Films come in all shapes and sizes. Some appeal to general audiences and others to more of a niche crowd. That would be where Kelly Reichardt’s newest Showing Up would align. A story that looks inside the lives of a group of artists in Portland. Sculptor Lizzy (Michelle Williams) is a week away from opening her new art show and will have to balance her creative process with the everyday troubles and distractions of life.
So essentially this movie feels like a snapshot of people’s lives, with no real beginning, middle, or end. Kelly Reichardt has a tradition of what the industry calls minimalist filmmaking and Showing Up feels no different since these characters seem to be in the exact sample place at the end of the film that they were at the beginning.

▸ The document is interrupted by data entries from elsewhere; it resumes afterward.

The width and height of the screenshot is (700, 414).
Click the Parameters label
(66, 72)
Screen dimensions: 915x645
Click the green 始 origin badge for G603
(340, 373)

Now don’t get me wrong, there is an audience for this film. Artists will maybe appreciate this look at an unassumingly stressful week and how it relates to the creative process, and how those everyday people in our lives can be a hindrance to that process. While others can be an inspiration. Williams does deliver an interesting performance. I was frequently curious about her backdrop and what her career history was. Is she a successful artist? Or is she an up-and-comer with everything in her career banking on this upcoming show open? These were questions I asked myself that were for the most part not answered during the progression of this minimalist story.
There are a few exceptions. You can make small assumptions based on visual cues. No one is really living a wealthy life, but in turn, is that even the goal for these artists. So many questions rolled through my mind but instead we get Lizzy caring for a wounded pigeon that her mean cat attacked. She routinely complains to Jo (Hong Chau), her old classmate and now landlord, about the broken hot water heater. And she spends time working with her mother. Again, everyday life…mundane and uneventful much like Showing Up was.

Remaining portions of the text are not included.